2. Kidney effects in humans: uncommon in trials, but expert caution exists
Clinical trial summaries and drug references state that kidney‑specific side effects were not prominent in trials and that nephrotoxicity was not a reported common outcome in human studies [3] [8]. However, infectious‑disease experts warned during the COVID era that indiscriminate or high‑dose use could potentially harm liver or kidneys — a cautionary stance reflecting limited trial data on off‑label, repeated, or high‑dose regimens rather than documented widespread kidney injury [9] [10]. MedicalNewstoday and other drug guides likewise report no clear kidney adverse‑effect signal from clinical trials while still advising monitoring in patients with preexisting organ disease [3] [11].
3. Animal and small experimental studies: repeated/high doses show organ changes
Multiple animal studies find biochemical and histological changes in liver and kidney after repeated or high‑dose ivermectin, including altered liver enzymes, increased urea/creatinine, and renal histopathology; some studies also show mitigation of damage with antioxidants [4] [5] [6]. These findings establish biological plausibility that prolonged or excessive exposure can affect liver and kidney tissues, but animal dosing and human clinical contexts differ and cannot be equated directly [4] [5].
4. Context: dose, duration, underlying disease and drug interactions matter
Reports of liver injury frequently involve nonstandard scenarios — multiple doses, high doses, concomitant medications, or use outside approved indications (e.g., self‑treatment for COVID) — and drug interactions or host factors (genetic variants in drug transport/metabolism) have been implicated in serious neurologic adverse events in some trials [12] [2]. Regulatory bodies emphasize that ivermectin is approved for specific parasitic diseases at weight‑based single or short‑course dosing; longer or higher dosing regimens used off‑label were not well studied in available reporting [3] [13].
5. How common and how severe are these problems?
Available pharmacovigilance and case reports indicate liver injury is rare but can be severe (jaundice, cholestasis, biopsy‑proven DILI in case reports), while kidney complications in humans appear uncommon in published trials [14] [2] [3]. The exact incidence of serious hepatic or renal adverse events with long‑term ivermectin in humans cannot be quantified from the supplied sources; they describe scattered case reports and pharmacovigilance signals rather than large prospective long‑term safety cohorts [2] [1].

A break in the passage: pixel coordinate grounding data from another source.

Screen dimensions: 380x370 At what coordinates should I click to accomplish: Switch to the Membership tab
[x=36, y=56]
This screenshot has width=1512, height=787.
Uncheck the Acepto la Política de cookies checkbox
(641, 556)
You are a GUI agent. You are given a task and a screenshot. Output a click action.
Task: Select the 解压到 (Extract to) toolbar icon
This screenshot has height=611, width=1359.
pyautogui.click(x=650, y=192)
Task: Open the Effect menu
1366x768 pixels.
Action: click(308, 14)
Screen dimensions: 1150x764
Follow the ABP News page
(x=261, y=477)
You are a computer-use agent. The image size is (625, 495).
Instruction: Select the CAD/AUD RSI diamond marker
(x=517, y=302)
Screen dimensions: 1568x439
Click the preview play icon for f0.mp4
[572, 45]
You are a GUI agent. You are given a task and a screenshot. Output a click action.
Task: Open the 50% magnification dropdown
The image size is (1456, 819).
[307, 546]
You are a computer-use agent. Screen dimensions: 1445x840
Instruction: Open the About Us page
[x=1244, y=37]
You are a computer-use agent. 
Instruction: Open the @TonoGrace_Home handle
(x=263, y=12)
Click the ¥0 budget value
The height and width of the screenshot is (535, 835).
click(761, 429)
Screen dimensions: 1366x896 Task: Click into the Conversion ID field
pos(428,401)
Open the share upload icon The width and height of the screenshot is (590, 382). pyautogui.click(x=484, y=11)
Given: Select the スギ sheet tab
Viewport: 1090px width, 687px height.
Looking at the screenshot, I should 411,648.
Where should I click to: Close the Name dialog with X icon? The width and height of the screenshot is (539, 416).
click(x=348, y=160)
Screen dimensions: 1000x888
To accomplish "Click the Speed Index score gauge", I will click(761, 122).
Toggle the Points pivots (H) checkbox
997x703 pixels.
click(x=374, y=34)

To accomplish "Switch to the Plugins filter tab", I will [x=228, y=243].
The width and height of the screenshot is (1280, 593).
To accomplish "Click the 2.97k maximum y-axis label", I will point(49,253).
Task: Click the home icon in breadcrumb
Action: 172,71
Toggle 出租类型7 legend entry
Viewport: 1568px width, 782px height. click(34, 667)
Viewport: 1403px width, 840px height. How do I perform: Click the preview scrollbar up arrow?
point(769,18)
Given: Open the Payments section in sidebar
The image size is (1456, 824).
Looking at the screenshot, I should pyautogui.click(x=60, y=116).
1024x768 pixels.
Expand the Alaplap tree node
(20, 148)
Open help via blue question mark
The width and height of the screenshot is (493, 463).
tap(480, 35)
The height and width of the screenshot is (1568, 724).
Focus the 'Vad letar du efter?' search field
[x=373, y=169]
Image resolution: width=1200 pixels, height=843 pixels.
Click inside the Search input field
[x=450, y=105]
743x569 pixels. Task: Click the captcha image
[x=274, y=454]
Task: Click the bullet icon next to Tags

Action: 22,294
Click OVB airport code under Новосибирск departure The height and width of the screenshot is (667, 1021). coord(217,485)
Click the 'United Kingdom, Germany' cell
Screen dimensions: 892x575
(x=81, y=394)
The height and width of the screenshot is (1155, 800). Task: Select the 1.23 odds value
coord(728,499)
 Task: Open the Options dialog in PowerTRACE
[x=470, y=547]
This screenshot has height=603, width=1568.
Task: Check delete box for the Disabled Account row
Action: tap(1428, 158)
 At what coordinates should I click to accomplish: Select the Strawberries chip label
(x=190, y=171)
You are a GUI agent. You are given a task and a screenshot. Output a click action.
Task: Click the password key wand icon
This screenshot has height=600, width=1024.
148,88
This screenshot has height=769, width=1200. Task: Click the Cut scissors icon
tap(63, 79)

6. What this means for patients and clinicians
For approved, short‑course, weight‑based therapy for parasitic infections, ivermectin’s human safety record is favorable though clinicians should monitor liver enzymes if clinical concern arises and avoid uncontrolled high‑dose or prolonged self‑administration [7] [1] [3]. For repeated, long‑term, or off‑label use (for example during the COVID‑19 period), available sources document warnings from experts and case reports of hepatic injury, and animal studies show organ changes — reasons to require medical supervision, baseline organ assessment, and caution about drug interactions or genetic susceptibilities [9] [2] [4].
Limitations: available sources do not include large, dedicated human studies of “long‑term” ivermectin exposure in otherwise healthy people, so incidence estimates and definitive causation for chronic renal or hepatic disease are not established in the current reporting (not found in current reporting).